Le gentil flic promet l’ouverture et le méchant flic menace et réprime. Une énième ruse ou un simple sabordage ?

Toujours est-il que le pouvoir algérien, qui tient bon depuis février, est dans une impasse. Il tient à son élection présidentielle pour tourner la page du hirak. Et les Algériens semblent bien déterminés à ne pas lui offrir ce cadeau.

Après deux élections avortées (en avril et en juillet), un troisième échec serait un coup dur pour les dirigeants algériens.

La grande inconséquence institutionnelle

Le maintien du cadre constitutionnel (et la volonté affichée de sauver les institutions algériennes) est l’arme symbolique utilisée par le pouvoir algérien pour se maintenir.

Malheureusement, il peut compter sur des constitutionnalistes ultramédiatisés pour relayer cette propagande (à défaut de relayer les revendications du peuple algérien) : sortir du cadre constitutionnel serait une catastrophe.
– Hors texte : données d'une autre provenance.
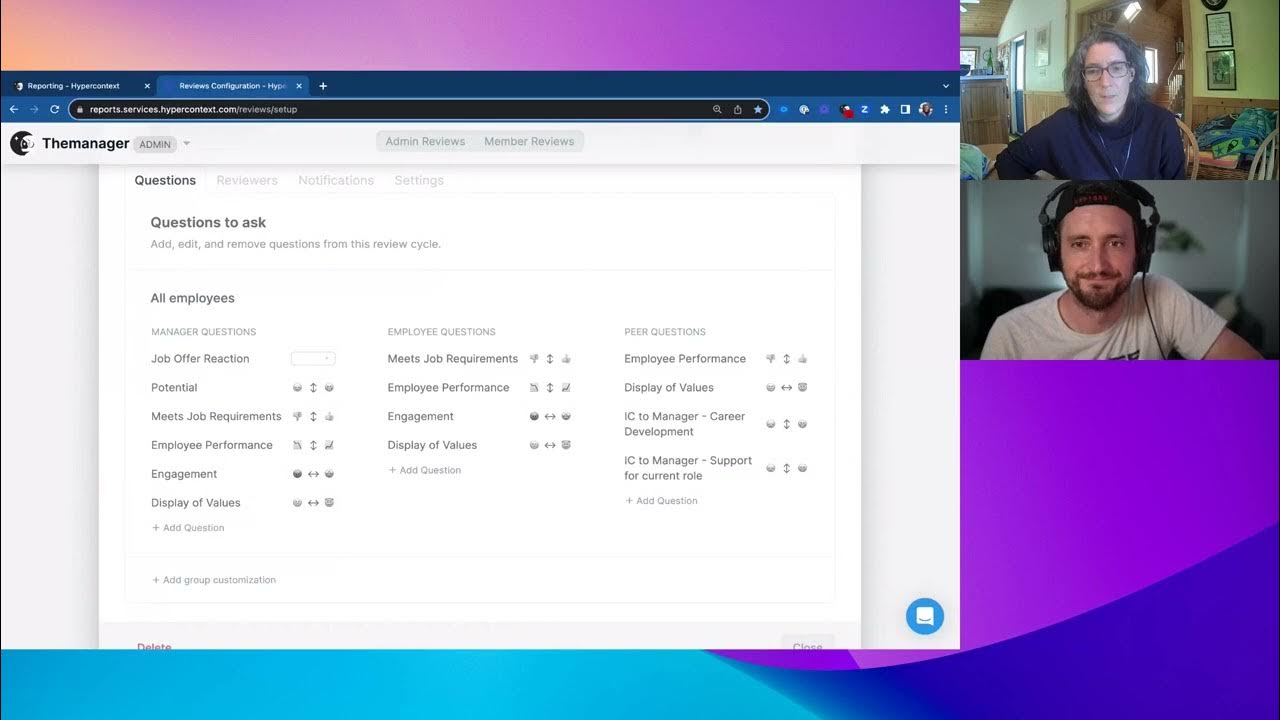
Task: Click the thumbs-up icon for manager Meets Job Requirements
Action: pos(329,417)
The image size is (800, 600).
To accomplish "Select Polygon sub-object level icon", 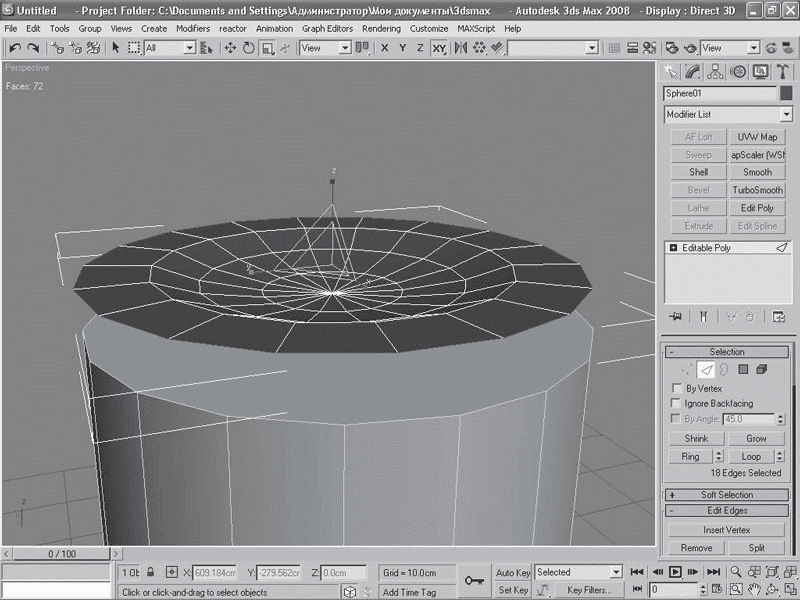I will [743, 370].
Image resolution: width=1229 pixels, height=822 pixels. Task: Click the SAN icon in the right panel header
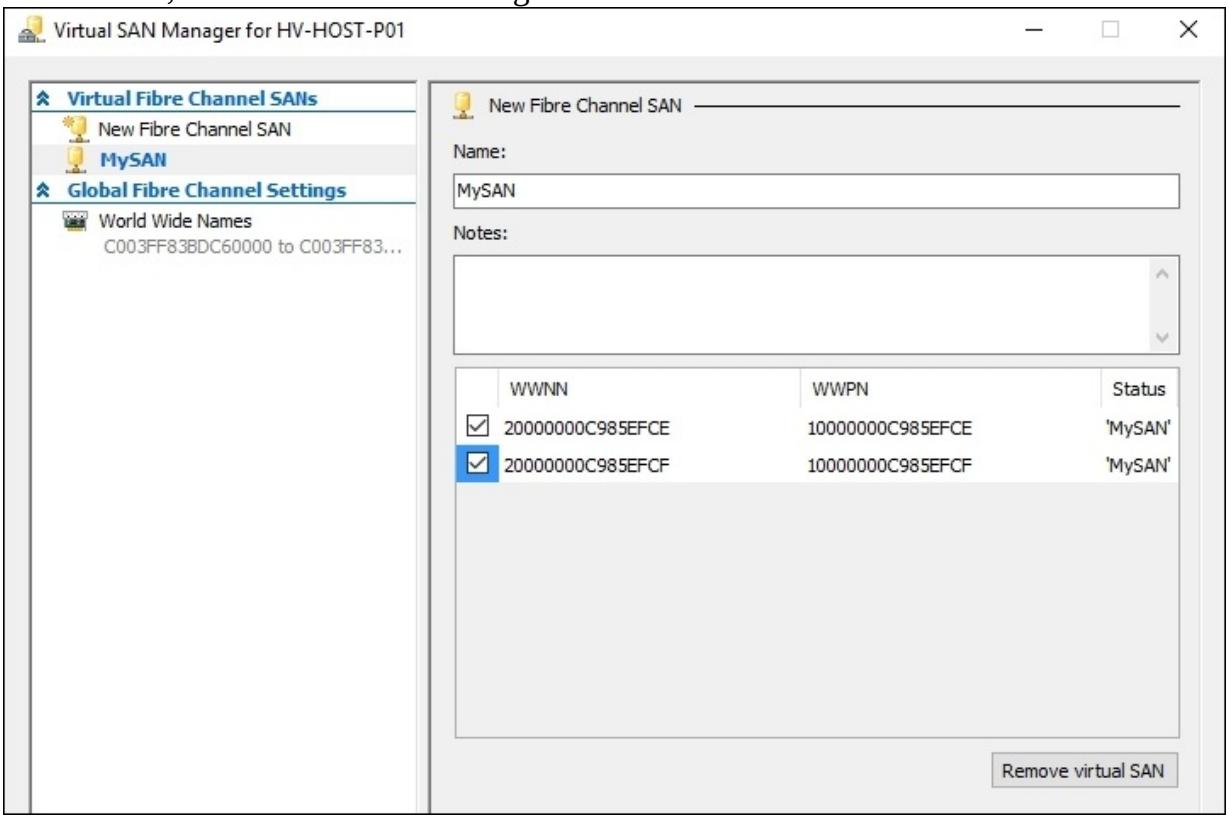coord(463,106)
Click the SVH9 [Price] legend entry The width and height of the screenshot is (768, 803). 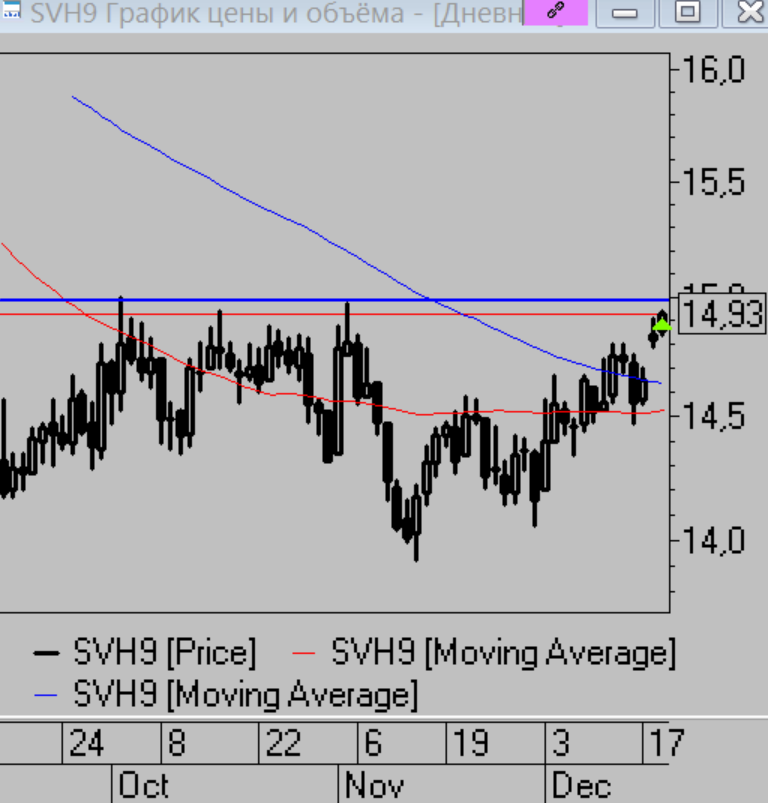pyautogui.click(x=145, y=653)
Cette inconséquence et cet attachement absurde à une Constitution (de dictature – il suffit de la lire pour s’en convaincre) écrite clandestinement nous obligent à rappeler quelques évidences.

Après deux élections avortées, un troisième échec serait un coup dur pour les dirigeants algériens

D’abord, si les Algériens avaient attendu que les manifestations (notamment à Alger) soient légales et compatibles avec la sacro-sainte stabilité des institutions, il n’y aurait pas eu de 22 février et un homme sans vie serait aujourd’hui encore président.

Ensuite, il suffit de scruter le fonctionnement de l’État algérien pour se rendre compte que la Constitution n’est nullement respectée et que l’anarchie est du côté des institutions et non du côté du hirak.

Qu’est-ce qui autorise formellement le chef d’état-major à s’exprimer comme un tyran, à s’adresser au pouvoir judiciaire et à s’ériger en contrôleur suprême des institutions du pays ? Rien.

La Constitution algérienne permet-elle au chef d’État intérimaire de se maintenir à ce poste indéfiniment, après avoir échoué à organiser une élection présidentielle ? L’autorise-t-elle à limoger un ministre ? Non et non.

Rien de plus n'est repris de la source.